Co-leader Sensible Sentencing Trust.
We have become numb to how weak our justice system is, how weak sentences have become, and how offenders are now the sole focus of the system. We are numb to the extent to which victims are now lost in the midst of our government’s progressive, cultural, and political correctness.
A recent case involved a Whangarei man who beat his partner to death and was sentenced to life in prison. That might sound about right, but ‘life’ in New Zealand doesn’t mean ‘life’. The fact of the matter is this guy has a ‘maximum’ of life behind bars but is eligible to be released in seventeen years.
Samuel Hemuera Pou beat his partner for more than ninety minutes, striking her more than one hundred times. She ended up with fractures all over her body. This was not the first time he had beaten her. In fact, it was reported that the reason he killed her was because she was going to take him to court for assaulting her. It is instances like this that demonstrably proves we need to introduce degrees of murder into our judicial system. Thug mongrels like this should be locked up for life – they are clearly a danger to society and do not deserve to be released.
But weak sentences don’t just start at the high-level murders. They are rife throughout the system, and in fact, the main reason why we have become so numb to it all is that they have been consistently weak from the minor offences and slowly grown to invade our entire system.
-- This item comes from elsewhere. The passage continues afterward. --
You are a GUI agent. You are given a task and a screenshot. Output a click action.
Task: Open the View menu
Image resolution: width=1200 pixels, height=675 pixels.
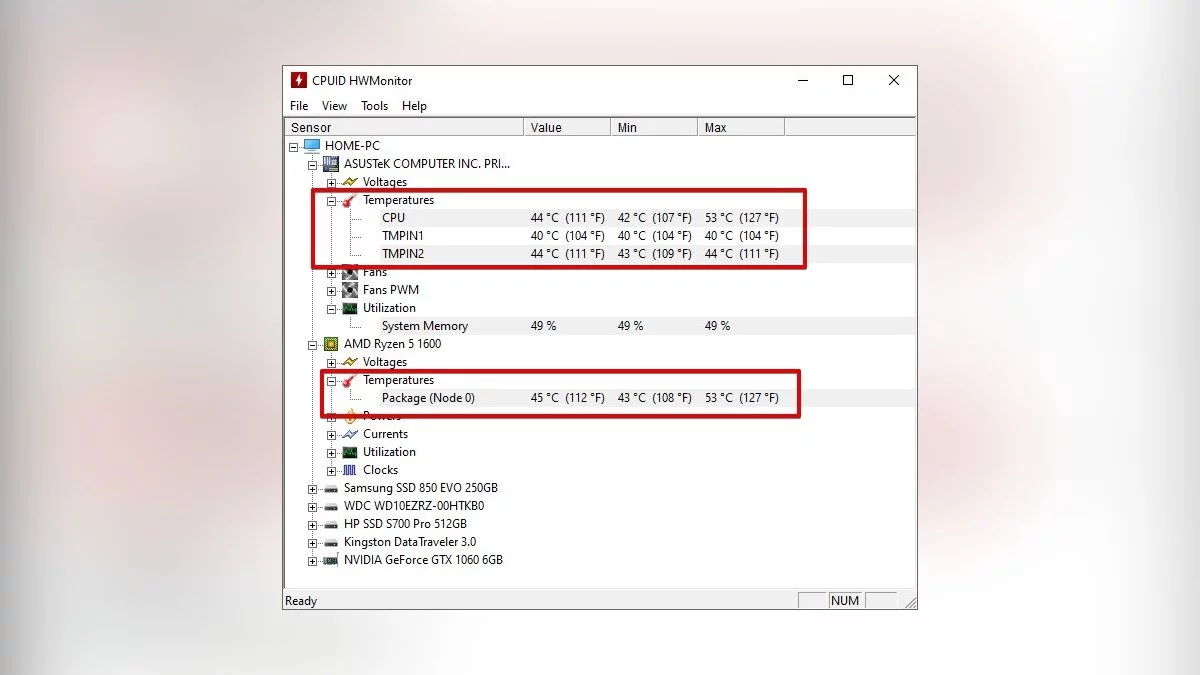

Just look at what our society has become over the recent few years and what we are now accepting as normal.
We are numb to it all.
Look at how police assaults and abuse have gone through the roof – thirty years ago our police force would never have been looked at sideways let alone spat on, punched, kicked, bitten, abused, and bashed to the daily extent they are now. Let’s not even go into the assaults on other first responders like ambulance paramedics and corrections officers.
Look at the outrageous number of firearm incidents that are now occurring daily. Media just aren’t even bothering reporting all of them it is that many. This wasn’t happening thirty years ago. Police are exposed to these incidents literally on a daily basis now. Thirty years ago, the majority of kiwi’s wouldn’t even consider backing the permanent arming of police – now it is a very real conversation and even around 80% of frontline officers want it.
Look at the huge number of gang incidents that have pervaded our society. Not only have gang numbers and violent incidents exploded, but the media and some politicians also are glamourising and legitimising their behaviour and existence. Thirty years ago gangs were understood to be the group of criminals that they were – and treated as such by media, the community, and politicians alike. Now we have media and politicians legitimising them, defending them, and normalising them, even ministers being their guest speaker at their gang pad.
Look at how youth offenders get treated with a hug and a hot mug of milo. Since when do we think it is normal for 11, 12, 13-year-olds to rob dairies with knives for a pack of smokes? Or beating vulnerable elderly up for a few bucks. We have teenagers running rampant stealing cars with firearms and leading police on chases – then laughing about it. If we really want to look at one of the main factors of adult crime – let’s take a proper look at the youth justice system.
Since when do we as a society seriously think this should be normal?
We have just become so numb to it all and have allowed our politicians and bureaucrats to feed us a never-ending positive, offender-centric narrative about our justice system. Our system now consists of discounts, leeway, cultural caveats, and sentence reductions for offenders as the norm. We have a government with a nutbar main focus of ‘reducing the prison population’ as the number one priority and measuring tool for ‘how successful the system is’.
Our apathy has allowed our system to grow to be so utterly weak that our society has become worse for it. Who will walk down Queen St at night by themselves now? Or walk home through Wellington streets after work? Or own a small convenience store after being robbed three times this week – and nothing being done to the youth who bashed you for it?
And when, in the middle of all of these law-and-order issues, the government allows our frontline police force to inexplicably drop in number while gang numbers are going through the roof – we have gone terribly wrong somewhere.
The fact is we have grown used to a pathetically weak justice system, first responders being bashed, daily gang violence and expansion, youth becoming so violent, and our main city streets becoming fearful places to walk.
When are we going to realise this isn’t the way it used to be? When are we going to realise that the only reason it’s this way is that we have allowed our justice system to become so weak?